Mitigation ID: MIT-21.2
Phase: Architecture and Design
Strategy: Enforcement by Conversion
Description:
- When the set of acceptable objects, such as filenames or URLs, is limited or known, create a mapping from a set of fixed input values (such as numeric IDs) to the actual filenames or URLs, and reject all other inputs.
- For example, ID 1 could map to "/login.asp" and ID 2 could map to "http://www.example.com/". Features such as the ESAPI AccessReferenceMap [REF-45] provide this capability.
Mitigation
Phase: Architecture and Design
Description:
- Ensure that no externally-supplied requests are honored by requiring that all redirect requests include a unique nonce generated by the application [REF-483]. Be sure that the nonce is not predictable (CWE-330).
Mitigation ID: MIT-6
Phases: Architecture and Design, Implementation
Strategy: Attack Surface Reduction
Description:
- Understand all the potential areas where untrusted inputs can enter your software: parameters or arguments, cookies, anything read from the network, environment variables, reverse DNS lookups, query results, request headers, URL components, e-mail, files, filenames, databases, and any external systems that provide data to the application. Remember that such inputs may be obtained indirectly through API calls.

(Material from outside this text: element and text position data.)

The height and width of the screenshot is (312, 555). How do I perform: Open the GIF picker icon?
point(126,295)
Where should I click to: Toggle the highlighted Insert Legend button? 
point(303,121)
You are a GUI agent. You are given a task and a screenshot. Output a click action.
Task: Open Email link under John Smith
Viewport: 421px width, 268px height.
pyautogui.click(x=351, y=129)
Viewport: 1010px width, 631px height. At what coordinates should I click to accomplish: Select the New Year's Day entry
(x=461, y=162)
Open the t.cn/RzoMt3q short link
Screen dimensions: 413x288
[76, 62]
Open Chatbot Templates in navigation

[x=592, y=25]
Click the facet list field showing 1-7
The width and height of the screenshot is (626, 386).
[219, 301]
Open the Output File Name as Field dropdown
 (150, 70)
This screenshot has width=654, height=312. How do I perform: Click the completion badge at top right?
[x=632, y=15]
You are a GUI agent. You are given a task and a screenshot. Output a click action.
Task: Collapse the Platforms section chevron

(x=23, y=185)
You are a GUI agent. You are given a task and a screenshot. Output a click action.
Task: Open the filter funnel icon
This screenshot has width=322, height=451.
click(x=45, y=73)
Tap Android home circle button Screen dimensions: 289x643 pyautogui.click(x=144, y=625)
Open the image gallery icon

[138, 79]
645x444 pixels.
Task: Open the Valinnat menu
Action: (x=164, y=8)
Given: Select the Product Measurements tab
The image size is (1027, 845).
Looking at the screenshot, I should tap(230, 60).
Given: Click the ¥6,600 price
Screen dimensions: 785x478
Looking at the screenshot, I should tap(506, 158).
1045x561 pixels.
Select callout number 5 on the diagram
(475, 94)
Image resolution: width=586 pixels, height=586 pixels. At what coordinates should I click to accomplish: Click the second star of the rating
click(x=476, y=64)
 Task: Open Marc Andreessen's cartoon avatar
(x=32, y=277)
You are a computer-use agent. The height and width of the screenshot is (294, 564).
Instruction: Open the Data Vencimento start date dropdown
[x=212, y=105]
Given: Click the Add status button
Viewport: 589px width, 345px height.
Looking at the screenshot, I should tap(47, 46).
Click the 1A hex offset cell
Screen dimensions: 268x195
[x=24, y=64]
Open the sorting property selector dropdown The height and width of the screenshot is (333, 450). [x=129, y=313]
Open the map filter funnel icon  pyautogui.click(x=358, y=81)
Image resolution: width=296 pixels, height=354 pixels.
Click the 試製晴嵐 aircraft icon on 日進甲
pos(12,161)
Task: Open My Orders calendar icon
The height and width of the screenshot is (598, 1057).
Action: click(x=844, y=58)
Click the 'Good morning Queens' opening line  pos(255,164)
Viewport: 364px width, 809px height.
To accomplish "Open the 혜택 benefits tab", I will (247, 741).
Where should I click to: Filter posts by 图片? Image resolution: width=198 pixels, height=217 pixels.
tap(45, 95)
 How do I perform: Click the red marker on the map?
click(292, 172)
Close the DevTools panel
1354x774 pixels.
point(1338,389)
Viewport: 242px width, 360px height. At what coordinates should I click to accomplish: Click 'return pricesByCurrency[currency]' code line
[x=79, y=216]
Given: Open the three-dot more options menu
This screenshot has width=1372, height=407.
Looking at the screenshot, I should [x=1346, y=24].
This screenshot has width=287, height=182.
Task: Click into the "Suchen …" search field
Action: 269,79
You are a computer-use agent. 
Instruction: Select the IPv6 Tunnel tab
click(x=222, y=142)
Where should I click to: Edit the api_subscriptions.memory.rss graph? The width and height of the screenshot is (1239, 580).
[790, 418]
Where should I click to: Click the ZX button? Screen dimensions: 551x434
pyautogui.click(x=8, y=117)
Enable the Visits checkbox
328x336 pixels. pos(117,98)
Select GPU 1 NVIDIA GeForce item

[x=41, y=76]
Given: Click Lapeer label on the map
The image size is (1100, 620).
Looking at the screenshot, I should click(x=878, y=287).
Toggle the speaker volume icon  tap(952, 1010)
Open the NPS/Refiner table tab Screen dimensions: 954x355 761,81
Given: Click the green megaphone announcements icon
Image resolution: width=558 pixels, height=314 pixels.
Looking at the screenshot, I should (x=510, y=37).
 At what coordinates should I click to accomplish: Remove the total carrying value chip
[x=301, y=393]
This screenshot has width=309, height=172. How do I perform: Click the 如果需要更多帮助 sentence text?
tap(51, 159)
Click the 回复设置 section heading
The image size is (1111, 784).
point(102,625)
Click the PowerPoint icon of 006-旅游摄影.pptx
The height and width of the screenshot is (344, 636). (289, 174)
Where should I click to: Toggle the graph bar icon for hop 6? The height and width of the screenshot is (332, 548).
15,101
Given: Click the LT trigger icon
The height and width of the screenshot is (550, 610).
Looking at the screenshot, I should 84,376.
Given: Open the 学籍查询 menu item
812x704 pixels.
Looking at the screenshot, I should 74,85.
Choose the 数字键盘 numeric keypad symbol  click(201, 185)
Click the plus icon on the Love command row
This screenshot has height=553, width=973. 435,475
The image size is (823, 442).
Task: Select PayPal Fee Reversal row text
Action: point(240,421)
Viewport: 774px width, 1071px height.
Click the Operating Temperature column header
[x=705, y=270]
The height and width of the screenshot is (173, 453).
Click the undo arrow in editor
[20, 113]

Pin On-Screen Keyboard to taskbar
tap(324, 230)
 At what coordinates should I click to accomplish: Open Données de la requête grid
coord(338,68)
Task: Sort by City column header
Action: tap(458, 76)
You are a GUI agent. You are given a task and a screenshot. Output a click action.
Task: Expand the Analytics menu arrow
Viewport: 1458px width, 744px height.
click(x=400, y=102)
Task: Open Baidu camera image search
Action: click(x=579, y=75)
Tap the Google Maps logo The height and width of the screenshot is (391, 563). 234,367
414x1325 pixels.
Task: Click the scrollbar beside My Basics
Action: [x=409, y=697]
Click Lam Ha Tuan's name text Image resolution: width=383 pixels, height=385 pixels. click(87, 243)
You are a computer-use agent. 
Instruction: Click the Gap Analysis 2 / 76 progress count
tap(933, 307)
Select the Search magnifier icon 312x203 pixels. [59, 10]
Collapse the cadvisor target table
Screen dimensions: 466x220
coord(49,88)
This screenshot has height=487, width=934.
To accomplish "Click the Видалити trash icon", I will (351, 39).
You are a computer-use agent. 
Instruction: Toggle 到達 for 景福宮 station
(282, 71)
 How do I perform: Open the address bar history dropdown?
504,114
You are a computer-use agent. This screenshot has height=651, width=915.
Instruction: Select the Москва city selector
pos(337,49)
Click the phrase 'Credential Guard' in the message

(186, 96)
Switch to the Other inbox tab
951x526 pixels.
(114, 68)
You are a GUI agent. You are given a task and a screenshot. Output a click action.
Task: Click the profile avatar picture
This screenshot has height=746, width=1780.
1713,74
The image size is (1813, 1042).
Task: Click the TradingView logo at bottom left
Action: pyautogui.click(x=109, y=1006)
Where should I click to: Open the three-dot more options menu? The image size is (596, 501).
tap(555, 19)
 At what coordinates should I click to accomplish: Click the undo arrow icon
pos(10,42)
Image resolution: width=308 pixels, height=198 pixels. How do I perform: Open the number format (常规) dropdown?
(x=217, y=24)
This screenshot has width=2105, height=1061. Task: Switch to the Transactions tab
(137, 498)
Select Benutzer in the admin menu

- Many open redirect problems occur because the programmer assumed that certain inputs could not be modified, such as cookies and hidden form fields.
Mitigation ID: MIT-29
Phase: Operation
Strategy: Firewall
Description:
- Use an application firewall that can detect attacks against this weakness. It can be beneficial in cases in which the code cannot be fixed (because it is controlled by a third party), as an emergency prevention measure while more comprehensive software assurance measures are applied, or to provide defense in depth [REF-1481].
CAPEC-178: Cross-Site Flashing
An attacker is able to trick the victim into executing a Flash document that passes commands or calls to a Flash player browser plugin, allowing the attacker to exploit native Flash functionality in the client browser. This attack pattern occurs where an attacker can provide a crafted link to a Flash document (SWF file) which, when followed, will cause additional malicious instructions to be executed. The attacker does not need to serve or control the Flash document. The attack takes advantage of the fact that Flash files can reference external URLs. If variables that serve as URLs that the Flash application references can be controlled through parameters, then by creating a link that includes values for those parameters, an attacker can cause arbitrary content to be referenced and possibly executed by the targeted Flash application.